====== Passage
Abstract
Background
Lung cancer is the leading cause of cancer-related death globally and in South Africa. Historically, the majority of patients diagnosed with lung cancer are incurable at presentation.
Objectives
To assess the tumour, nodes, metastasis (TNM) staging of lung cancer in a centre with access to both positron emission tomography-computed tomography (PET-CT) and endobronchial ultrasound-guided transbronchial needle aspiration (EBUS-TBNA) using a structured diagnostic approach and to compare results with a historical cohort from 2009 from the same hospital.
Methods
A retrospective descriptive observational study was performed using the registry of a high-volume tertiary hospital’s weekly multidisciplinary thoracic oncology meeting (MDT). A structured diagnostic approach was used for staging purposes. All patients with a tissue diagnosis of primary lung cancer and adequate imaging (chest CT and/or PET-CT) who presented at the MDT during the period from 1 January - 31 December 2019 were included. Final staging and tissue diagnoses were documented and compared with a historical cohort from 2009 from the same institution.
Results
Adenocarcinoma was the most common subtype (38.8%; n=116). Less than a tenth of patients (6.3%; n=16/254) with non-small cell lung cancer had potentially curable lung cancer (stage IA to IIIA) at presentation, significantly less than the 2009 cohort (14.5%; n=25/173; p=0.007). The most common procedure administered on patients was transthoracic needle aspiration (37.54%; n=112), followed by conventional bronchoscopic needle aspiration or biopsy (20.4%; n=61), and EBUS-TBNA (17.1%; n=51/299). After PET-CT, 19/30 cases were upstaged including 9/18 from potentially resectable to unresectable. Two of these cases were down-staged to potentially resectable following EBUS-TBNA.
Conclusion
There was a significant decline in resectable and potentially curable lung cancer at presentation over a 10-year period. PET-CT and EBUS-TBNA improved the accuracy of non-small cell lung cancer staging among patients with resectable and potentially curable lung cancer but have exposed a higher stage profile.
Keywords: lung cancer, cancer staging, endobronchial ultrasound, positron emission tomography
Background
Lung cancer is the leading cause of cancer-related death in South Africa (SA) and globally.[1,2] Western Cape Province has the highest lung cancer mortality rate in the country at 27 per 100 000 population.[3] High rates of smoking, a large HIV burden and an array of occupational exposures contribute to the problem.[4,5]
A previous study at Tygerberg Hospital in Cape Town, SA, found that 14.5% of patients with non-small cell lung cancer were potentially curable at presentation (stage I to IIIA), with a much lower proportion of patients potentially resectable at presentation (6.2%).[6] The relatively low proportion was attributed to the long subclinical course and late presentation with clinically advanced tumours and diagnostic delay in a high tuberculosis (TB) burden setting.[6]
Lung cancer is currently staged according to the eighth edition of the International Union Against Cancer, Tumour, Node, Metastasis Classification staging system (TNM).[7] Patients with non-small cell lung cancer (NSCLC) who present with stage I and II disease are generally offered surgical resection and chemotherapy. Stage IIIA is managed with chemotherapy and radiotherapy with curative intent. Higher stage disease (stage IIIB to IVB) is typically offered palliation.[7] Positron emission tomography-computed tomography (PET-CT) scanning and endobronchial ultrasound-guided transbronchial needle aspiration (EBUS-TBNA) are now routinely employed in the staging of potentially curable lung cancer.[8] Malignant tumours are often highly metabolically active, with increased glucose metabolism and consequently, 18F-fluorodeoxyglucose (FDG) uptake can be detected as avidity on the PET-CT. Likewise, nodal spread and distant metastases that may not be apparent on routine CT may be detected as ‘hot spots’. As a staging modality, PET-CT has been shown to up-stage a proportion of patients with presumed curable lung cancer at presentation.[9–12] The modalities of PET-CT and EBUS-TBNA became readily available locally in 2012.
============
====== Data extract
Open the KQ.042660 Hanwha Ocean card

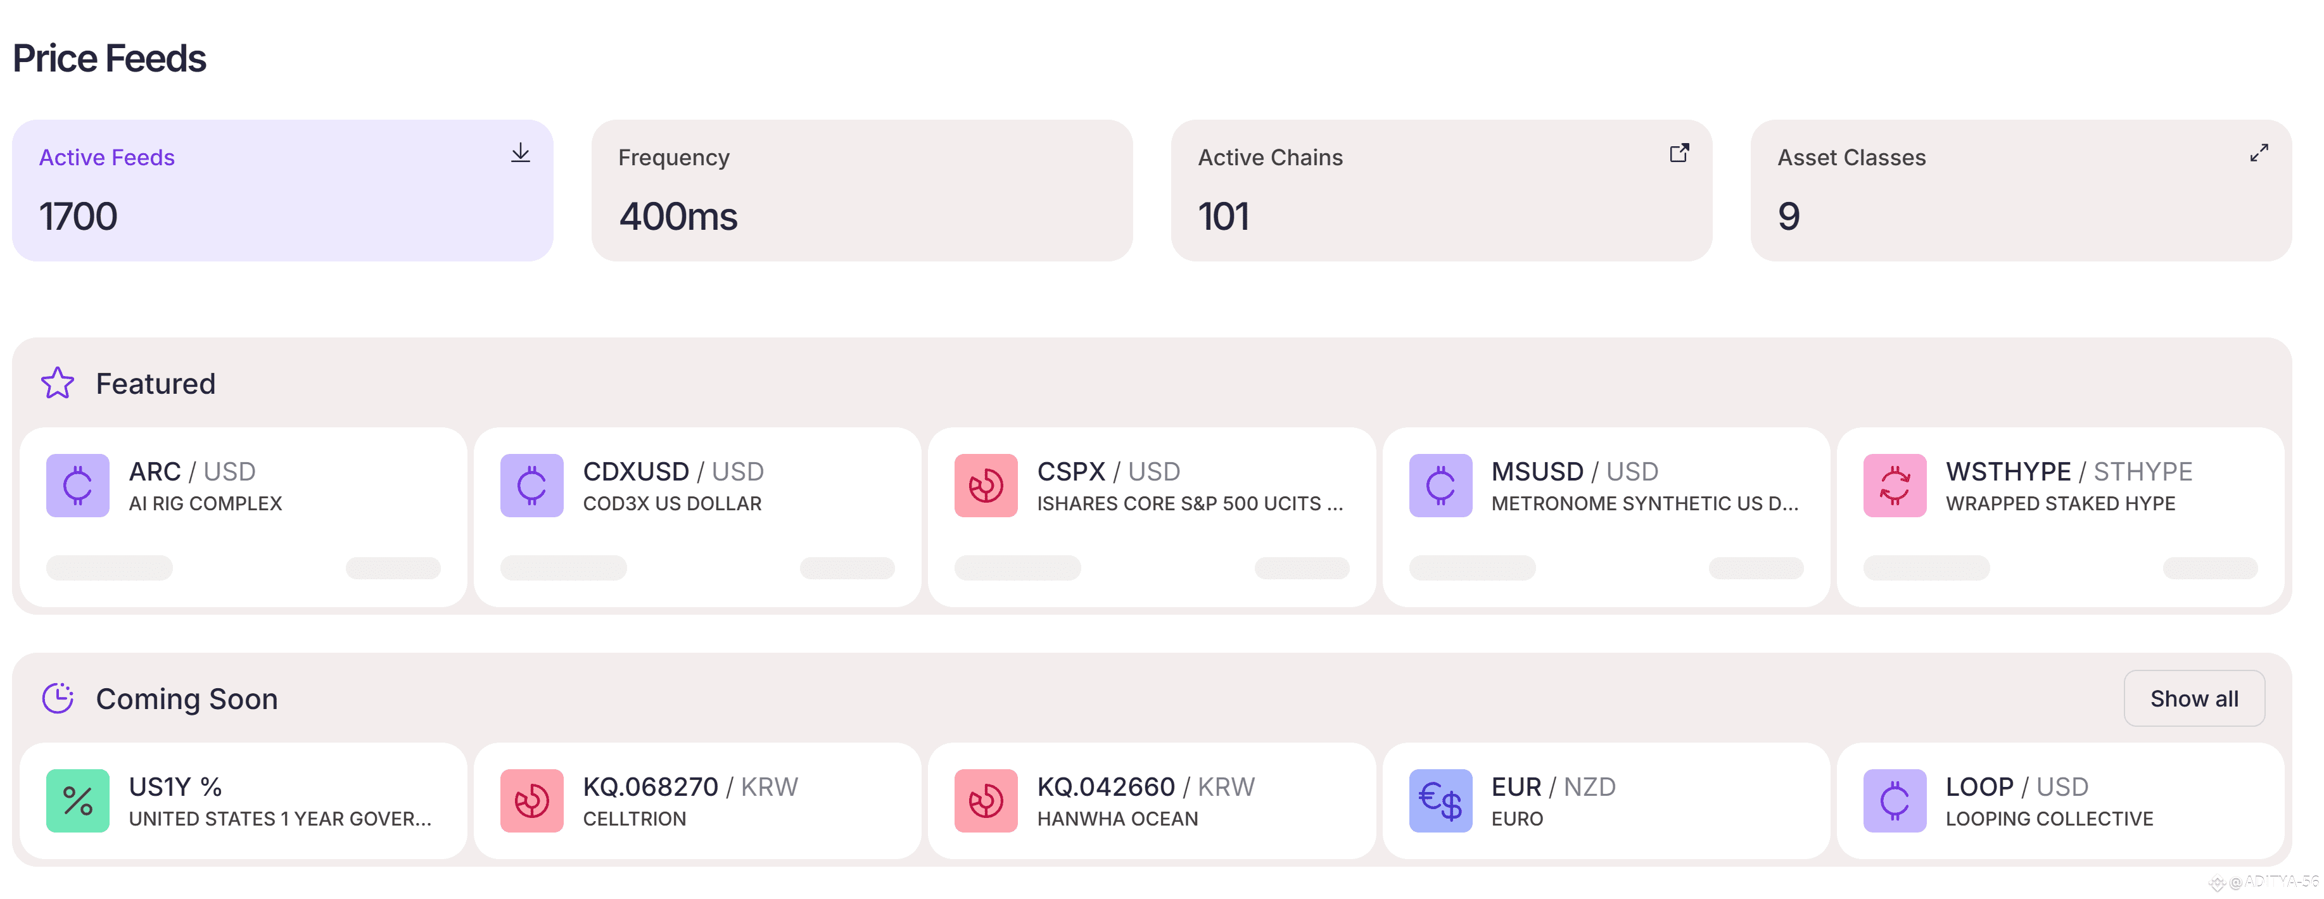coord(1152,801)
============
====== Data extract
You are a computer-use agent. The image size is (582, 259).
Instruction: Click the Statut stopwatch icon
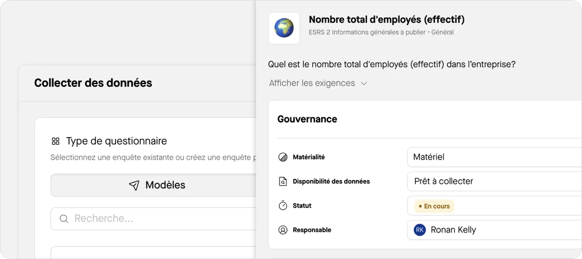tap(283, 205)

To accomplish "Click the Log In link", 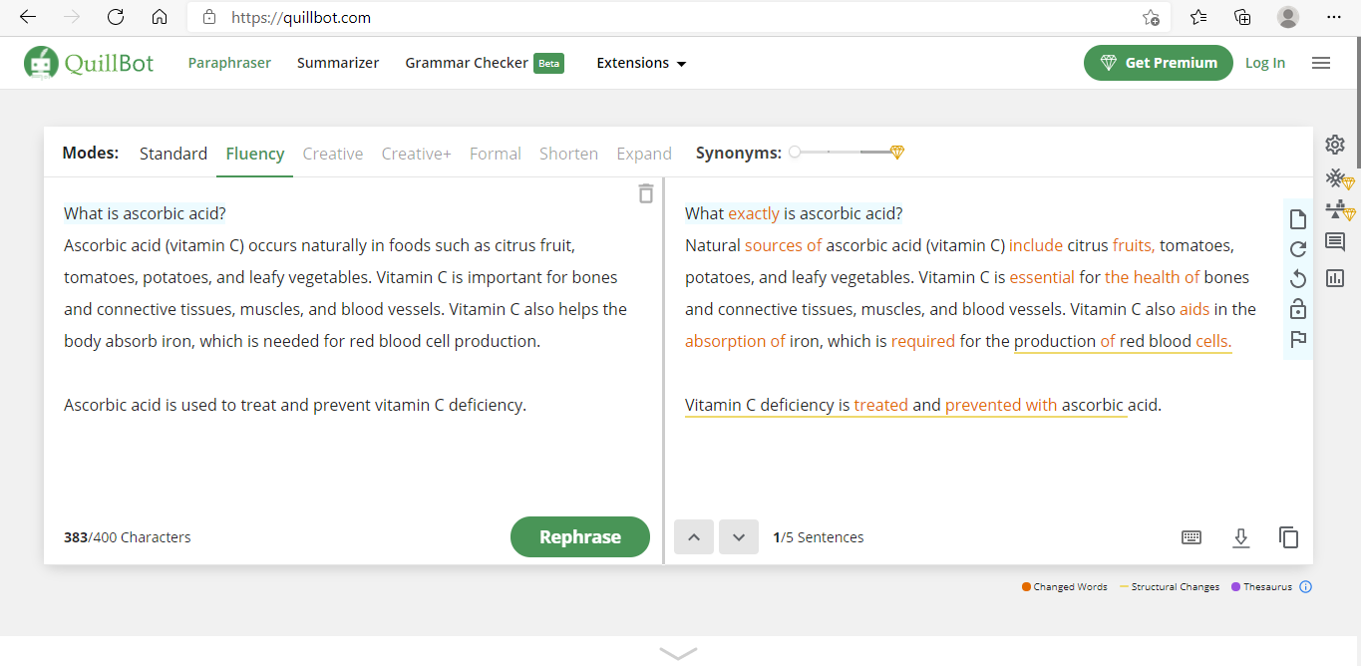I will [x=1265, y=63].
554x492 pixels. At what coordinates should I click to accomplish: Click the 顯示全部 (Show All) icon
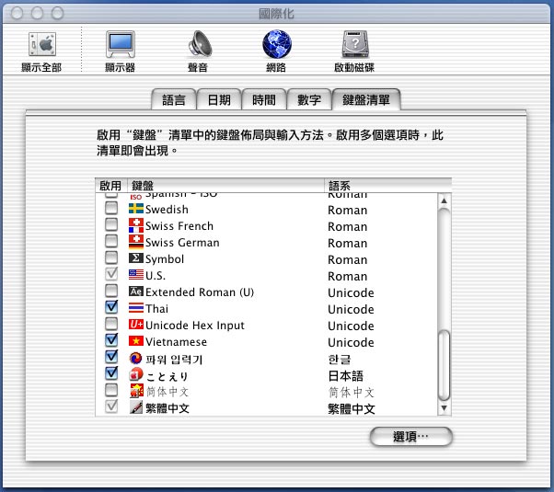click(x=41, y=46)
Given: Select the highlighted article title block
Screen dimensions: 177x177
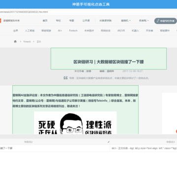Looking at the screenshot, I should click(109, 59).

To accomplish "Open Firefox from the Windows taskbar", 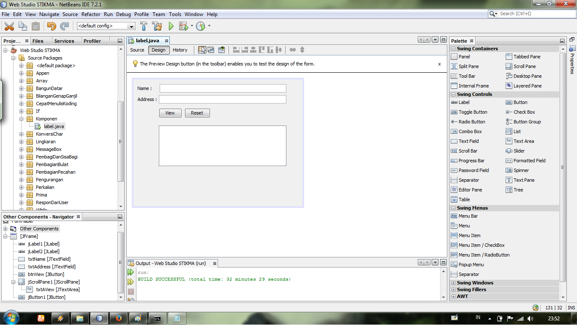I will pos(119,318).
============
→ **What you need to do**
**1.** List every keyword given in the lung cancer staging text above.
**2.** Extend the lung cancer staging text above, picking up right after its final sentence.

→ **Answers**
**1.** lung cancer, cancer staging, endobronchial ultrasound, positron emission tomography

**2.**
Lymph nodes are usually staged radiologically unless operability depends on it, in which case, EBUS-TBNA is performed. This plays a pivotal role in sampling lymph nodes that have been identified by means of routine contrasted chest CT or on PET-CT as potentially involved.[13,14] The use of PET-CT and EBUS-TBNA in addition to CT scan improves the accuracy of lung cancer staging, particularly in early stage disease.[15]
The objectives of the present study were to assess the TNM staging (eighth edition) of lung cancer in a centre with access to both PET-CT and EBUS-TBNA using a structured diagnostic approach and comparing results with a historical cohort from 2009 from the same institution. The secondary objective was to describe the effect of PET-CT and EBUS-TBNA on the staging of individual patients who underwent these investigations.
Methods
A retrospective descriptive study was performed using the registry of Tygerberg Hospital’s weekly multidisciplinary team (MDT) thoracic oncology meeting. All patients with a tissue diagnosis of primary lung cancer and adequate imaging (chest CT and/or PET-CT) who presented during the period from 1 January 2019 - 31 December 2019 were included. Tygerberg Hospital, a 1 380-bed facility, is one of two referral centres in Cape Town rendering a tertiary service to a population of ~1.5 million people. The study was approved by the Stellenbosch University Health Research Ethics Committee (ref. no. S19/12/286).
The inclusion criteria were age ≥18 years old, tissue confirmation of primary lung cancer, and adequate imaging to perform TNM staging. The exclusion criteria were age <18 years old, tissue diagnoses other than primary lung cancer, no tissue diagnosis available, and incorrect or missing data.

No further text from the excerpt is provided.